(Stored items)
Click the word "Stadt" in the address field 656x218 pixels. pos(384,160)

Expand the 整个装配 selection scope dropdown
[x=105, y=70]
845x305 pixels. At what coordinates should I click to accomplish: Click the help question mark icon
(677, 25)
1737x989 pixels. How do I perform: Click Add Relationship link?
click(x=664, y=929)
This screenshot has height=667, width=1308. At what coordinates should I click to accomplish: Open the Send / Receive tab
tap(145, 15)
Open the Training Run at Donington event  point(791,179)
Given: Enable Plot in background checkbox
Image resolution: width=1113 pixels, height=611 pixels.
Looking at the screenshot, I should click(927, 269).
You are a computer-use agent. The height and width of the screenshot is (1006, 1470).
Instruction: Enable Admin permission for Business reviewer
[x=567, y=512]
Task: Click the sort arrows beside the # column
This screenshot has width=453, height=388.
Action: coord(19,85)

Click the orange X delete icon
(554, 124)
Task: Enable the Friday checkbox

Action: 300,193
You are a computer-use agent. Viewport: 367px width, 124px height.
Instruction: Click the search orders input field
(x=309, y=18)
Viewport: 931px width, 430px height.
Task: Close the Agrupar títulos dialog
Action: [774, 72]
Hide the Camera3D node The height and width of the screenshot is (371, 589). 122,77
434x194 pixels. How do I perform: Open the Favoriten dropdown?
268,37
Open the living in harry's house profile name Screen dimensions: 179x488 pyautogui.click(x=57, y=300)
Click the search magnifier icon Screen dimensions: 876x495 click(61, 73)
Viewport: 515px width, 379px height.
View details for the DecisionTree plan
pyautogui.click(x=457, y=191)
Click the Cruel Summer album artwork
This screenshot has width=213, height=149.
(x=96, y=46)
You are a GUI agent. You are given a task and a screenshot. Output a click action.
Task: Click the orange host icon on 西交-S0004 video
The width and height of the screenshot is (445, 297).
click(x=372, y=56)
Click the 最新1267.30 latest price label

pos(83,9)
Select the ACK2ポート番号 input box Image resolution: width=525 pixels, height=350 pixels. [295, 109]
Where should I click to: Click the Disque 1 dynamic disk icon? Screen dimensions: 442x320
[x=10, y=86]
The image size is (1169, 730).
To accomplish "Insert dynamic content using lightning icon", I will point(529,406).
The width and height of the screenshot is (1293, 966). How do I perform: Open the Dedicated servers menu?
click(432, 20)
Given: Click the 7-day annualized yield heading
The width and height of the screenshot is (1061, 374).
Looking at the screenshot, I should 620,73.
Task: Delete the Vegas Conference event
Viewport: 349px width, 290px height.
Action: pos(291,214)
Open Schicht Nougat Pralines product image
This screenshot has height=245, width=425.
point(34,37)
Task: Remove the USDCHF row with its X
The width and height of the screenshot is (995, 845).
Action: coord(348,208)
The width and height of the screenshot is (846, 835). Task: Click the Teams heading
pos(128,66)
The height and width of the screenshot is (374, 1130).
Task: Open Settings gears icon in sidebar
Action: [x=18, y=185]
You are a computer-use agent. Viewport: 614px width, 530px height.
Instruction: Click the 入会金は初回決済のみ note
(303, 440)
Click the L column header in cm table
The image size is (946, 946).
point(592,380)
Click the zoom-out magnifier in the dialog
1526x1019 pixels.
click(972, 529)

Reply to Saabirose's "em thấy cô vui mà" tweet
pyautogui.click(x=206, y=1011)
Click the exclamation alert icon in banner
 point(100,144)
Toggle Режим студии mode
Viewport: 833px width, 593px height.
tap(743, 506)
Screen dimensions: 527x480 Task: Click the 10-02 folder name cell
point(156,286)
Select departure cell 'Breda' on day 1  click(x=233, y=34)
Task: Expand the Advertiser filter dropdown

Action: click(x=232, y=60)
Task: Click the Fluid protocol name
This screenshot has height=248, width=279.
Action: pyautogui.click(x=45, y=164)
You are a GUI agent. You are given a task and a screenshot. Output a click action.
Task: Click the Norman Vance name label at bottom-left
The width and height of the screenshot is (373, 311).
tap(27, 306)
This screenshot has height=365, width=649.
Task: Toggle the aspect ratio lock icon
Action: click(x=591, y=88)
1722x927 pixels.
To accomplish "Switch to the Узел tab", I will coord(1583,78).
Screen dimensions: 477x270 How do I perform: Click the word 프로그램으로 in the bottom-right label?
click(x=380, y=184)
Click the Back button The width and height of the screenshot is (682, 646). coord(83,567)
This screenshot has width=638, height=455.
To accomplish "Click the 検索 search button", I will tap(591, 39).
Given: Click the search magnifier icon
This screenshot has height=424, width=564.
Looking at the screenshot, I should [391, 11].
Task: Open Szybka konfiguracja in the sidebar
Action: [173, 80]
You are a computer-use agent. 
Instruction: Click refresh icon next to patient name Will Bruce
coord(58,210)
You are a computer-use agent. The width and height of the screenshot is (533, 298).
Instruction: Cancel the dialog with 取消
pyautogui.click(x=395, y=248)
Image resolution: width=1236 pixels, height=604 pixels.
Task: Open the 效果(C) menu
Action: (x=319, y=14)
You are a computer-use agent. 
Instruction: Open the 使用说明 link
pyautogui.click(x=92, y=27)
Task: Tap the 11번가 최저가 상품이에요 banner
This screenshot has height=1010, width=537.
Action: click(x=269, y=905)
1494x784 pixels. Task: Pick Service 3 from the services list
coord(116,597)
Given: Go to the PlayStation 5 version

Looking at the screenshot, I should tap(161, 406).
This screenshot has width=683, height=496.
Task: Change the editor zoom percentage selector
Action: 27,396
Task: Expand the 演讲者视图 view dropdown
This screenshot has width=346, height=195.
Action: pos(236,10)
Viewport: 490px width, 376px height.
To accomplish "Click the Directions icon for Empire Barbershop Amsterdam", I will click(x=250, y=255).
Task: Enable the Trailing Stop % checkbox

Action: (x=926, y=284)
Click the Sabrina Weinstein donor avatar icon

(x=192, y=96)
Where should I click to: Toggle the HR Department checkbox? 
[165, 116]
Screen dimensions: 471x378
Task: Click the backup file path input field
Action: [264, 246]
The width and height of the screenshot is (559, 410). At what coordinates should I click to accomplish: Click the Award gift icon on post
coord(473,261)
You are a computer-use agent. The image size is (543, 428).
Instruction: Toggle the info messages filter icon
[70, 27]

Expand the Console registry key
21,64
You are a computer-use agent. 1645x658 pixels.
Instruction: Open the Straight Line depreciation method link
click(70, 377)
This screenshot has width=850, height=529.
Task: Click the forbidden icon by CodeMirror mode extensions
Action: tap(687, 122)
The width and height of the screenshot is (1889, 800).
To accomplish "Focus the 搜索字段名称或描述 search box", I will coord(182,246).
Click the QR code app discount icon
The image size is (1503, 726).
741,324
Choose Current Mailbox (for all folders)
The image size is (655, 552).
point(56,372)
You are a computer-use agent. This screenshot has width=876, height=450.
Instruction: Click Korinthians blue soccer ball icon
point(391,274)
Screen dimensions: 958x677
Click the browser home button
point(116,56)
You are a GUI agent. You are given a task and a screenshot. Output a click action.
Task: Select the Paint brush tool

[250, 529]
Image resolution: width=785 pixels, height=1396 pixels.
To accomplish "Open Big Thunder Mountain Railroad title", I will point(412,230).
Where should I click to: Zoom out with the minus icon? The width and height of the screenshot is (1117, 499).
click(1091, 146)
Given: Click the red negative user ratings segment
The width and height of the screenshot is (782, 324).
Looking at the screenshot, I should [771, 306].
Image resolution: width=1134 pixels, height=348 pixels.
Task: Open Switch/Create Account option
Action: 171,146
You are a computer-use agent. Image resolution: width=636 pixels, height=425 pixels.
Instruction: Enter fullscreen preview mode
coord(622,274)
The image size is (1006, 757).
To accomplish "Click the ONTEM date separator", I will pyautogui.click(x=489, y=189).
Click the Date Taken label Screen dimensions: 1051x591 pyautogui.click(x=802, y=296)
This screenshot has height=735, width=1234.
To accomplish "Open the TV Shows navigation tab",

What to produce: Please reproduce the data as it was given, with every line exact.

Exercise response:
Click the word "Stadt" in the address field 656x218 pixels. pos(384,160)

Expand the 整个装配 selection scope dropdown
[x=105, y=70]
845x305 pixels. At what coordinates should I click to accomplish: Click the help question mark icon
(677, 25)
1737x989 pixels. How do I perform: Click Add Relationship link?
click(x=664, y=929)
This screenshot has height=667, width=1308. At what coordinates should I click to accomplish: Open the Send / Receive tab
tap(145, 15)
Open the Training Run at Donington event  point(791,179)
Given: Enable Plot in background checkbox
Image resolution: width=1113 pixels, height=611 pixels.
Looking at the screenshot, I should click(927, 269).
You are a computer-use agent. The height and width of the screenshot is (1006, 1470).
Instruction: Enable Admin permission for Business reviewer
[x=567, y=512]
Task: Click the sort arrows beside the # column
This screenshot has width=453, height=388.
Action: coord(19,85)

Click the orange X delete icon
(554, 124)
Task: Enable the Friday checkbox

Action: 300,193
You are a computer-use agent. Viewport: 367px width, 124px height.
Instruction: Click the search orders input field
(x=309, y=18)
Viewport: 931px width, 430px height.
Task: Close the Agrupar títulos dialog
Action: [774, 72]
Hide the Camera3D node The height and width of the screenshot is (371, 589). 122,77
434x194 pixels. How do I perform: Open the Favoriten dropdown?
268,37
Open the living in harry's house profile name Screen dimensions: 179x488 pyautogui.click(x=57, y=300)
Click the search magnifier icon Screen dimensions: 876x495 click(61, 73)
Viewport: 515px width, 379px height.
View details for the DecisionTree plan
pyautogui.click(x=457, y=191)
Click the Cruel Summer album artwork
This screenshot has width=213, height=149.
(x=96, y=46)
You are a GUI agent. You are given a task and a screenshot. Output a click action.
Task: Click the orange host icon on 西交-S0004 video
The width and height of the screenshot is (445, 297).
click(x=372, y=56)
Click the 最新1267.30 latest price label

pos(83,9)
Select the ACK2ポート番号 input box Image resolution: width=525 pixels, height=350 pixels. [295, 109]
Where should I click to: Click the Disque 1 dynamic disk icon? Screen dimensions: 442x320
[x=10, y=86]
The image size is (1169, 730).
To accomplish "Insert dynamic content using lightning icon", I will point(529,406).
The width and height of the screenshot is (1293, 966). How do I perform: Open the Dedicated servers menu?
click(432, 20)
Given: Click the 7-day annualized yield heading
The width and height of the screenshot is (1061, 374).
Looking at the screenshot, I should 620,73.
Task: Delete the Vegas Conference event
Viewport: 349px width, 290px height.
Action: pos(291,214)
Open Schicht Nougat Pralines product image
This screenshot has height=245, width=425.
point(34,37)
Task: Remove the USDCHF row with its X
The width and height of the screenshot is (995, 845).
Action: coord(348,208)
The width and height of the screenshot is (846, 835). Task: Click the Teams heading
pos(128,66)
The height and width of the screenshot is (374, 1130).
Task: Open Settings gears icon in sidebar
Action: [x=18, y=185]
You are a computer-use agent. Viewport: 614px width, 530px height.
Instruction: Click the 入会金は初回決済のみ note
(303, 440)
Click the L column header in cm table
The image size is (946, 946).
point(592,380)
Click the zoom-out magnifier in the dialog
1526x1019 pixels.
click(972, 529)

Reply to Saabirose's "em thấy cô vui mà" tweet
pyautogui.click(x=206, y=1011)
Click the exclamation alert icon in banner
 point(100,144)
Toggle Режим студии mode
Viewport: 833px width, 593px height.
tap(743, 506)
Screen dimensions: 527x480 Task: Click the 10-02 folder name cell
point(156,286)
Select departure cell 'Breda' on day 1  click(x=233, y=34)
Task: Expand the Advertiser filter dropdown

Action: click(x=232, y=60)
Task: Click the Fluid protocol name
This screenshot has height=248, width=279.
Action: pyautogui.click(x=45, y=164)
You are a GUI agent. You are given a task and a screenshot. Output a click action.
Task: Click the Norman Vance name label at bottom-left
The width and height of the screenshot is (373, 311).
tap(27, 306)
This screenshot has height=365, width=649.
Task: Toggle the aspect ratio lock icon
Action: click(x=591, y=88)
1722x927 pixels.
To accomplish "Switch to the Узел tab", I will coord(1583,78).
Screen dimensions: 477x270 How do I perform: Click the word 프로그램으로 in the bottom-right label?
click(x=380, y=184)
Click the Back button The width and height of the screenshot is (682, 646). coord(83,567)
This screenshot has width=638, height=455.
To accomplish "Click the 検索 search button", I will tap(591, 39).
Given: Click the search magnifier icon
This screenshot has height=424, width=564.
Looking at the screenshot, I should [391, 11].
Task: Open Szybka konfiguracja in the sidebar
Action: [173, 80]
You are a computer-use agent. 
Instruction: Click refresh icon next to patient name Will Bruce
coord(58,210)
You are a computer-use agent. The width and height of the screenshot is (533, 298).
Instruction: Cancel the dialog with 取消
pyautogui.click(x=395, y=248)
Image resolution: width=1236 pixels, height=604 pixels.
Task: Open the 效果(C) menu
Action: (x=319, y=14)
You are a computer-use agent. 
Instruction: Open the 使用说明 link
pyautogui.click(x=92, y=27)
Task: Tap the 11번가 최저가 상품이에요 banner
This screenshot has height=1010, width=537.
Action: click(x=269, y=905)
1494x784 pixels. Task: Pick Service 3 from the services list
coord(116,597)
Given: Go to the PlayStation 5 version

Looking at the screenshot, I should tap(161, 406).
This screenshot has width=683, height=496.
Task: Change the editor zoom percentage selector
Action: 27,396
Task: Expand the 演讲者视图 view dropdown
This screenshot has width=346, height=195.
Action: pos(236,10)
Viewport: 490px width, 376px height.
To accomplish "Click the Directions icon for Empire Barbershop Amsterdam", I will click(x=250, y=255).
Task: Enable the Trailing Stop % checkbox

Action: (x=926, y=284)
Click the Sabrina Weinstein donor avatar icon

(x=192, y=96)
Where should I click to: Toggle the HR Department checkbox? 
[165, 116]
Screen dimensions: 471x378
Task: Click the backup file path input field
Action: [264, 246]
The width and height of the screenshot is (559, 410). At what coordinates should I click to accomplish: Click the Award gift icon on post
coord(473,261)
You are a computer-use agent. The image size is (543, 428).
Instruction: Toggle the info messages filter icon
[70, 27]

Expand the Console registry key
21,64
You are a computer-use agent. 1645x658 pixels.
Instruction: Open the Straight Line depreciation method link
click(70, 377)
This screenshot has width=850, height=529.
Task: Click the forbidden icon by CodeMirror mode extensions
Action: tap(687, 122)
The width and height of the screenshot is (1889, 800).
To accomplish "Focus the 搜索字段名称或描述 search box", I will coord(182,246).
Click the QR code app discount icon
The image size is (1503, 726).
741,324
Choose Current Mailbox (for all folders)
The image size is (655, 552).
point(56,372)
You are a computer-use agent. This screenshot has width=876, height=450.
Instruction: Click Korinthians blue soccer ball icon
point(391,274)
Screen dimensions: 958x677
Click the browser home button
point(116,56)
You are a GUI agent. You are given a task and a screenshot. Output a click action.
Task: Select the Paint brush tool

[250, 529]
Image resolution: width=785 pixels, height=1396 pixels.
To accomplish "Open Big Thunder Mountain Railroad title", I will point(412,230).
Where should I click to: Zoom out with the minus icon? The width and height of the screenshot is (1117, 499).
click(1091, 146)
Given: Click the red negative user ratings segment
The width and height of the screenshot is (782, 324).
Looking at the screenshot, I should [771, 306].
Image resolution: width=1134 pixels, height=348 pixels.
Task: Open Switch/Create Account option
Action: 171,146
You are a computer-use agent. Image resolution: width=636 pixels, height=425 pixels.
Instruction: Enter fullscreen preview mode
coord(622,274)
The image size is (1006, 757).
To accomplish "Click the ONTEM date separator", I will pyautogui.click(x=489, y=189).
Click the Date Taken label Screen dimensions: 1051x591 pyautogui.click(x=802, y=296)
This screenshot has height=735, width=1234.
To accomplish "Open the TV Shows navigation tab",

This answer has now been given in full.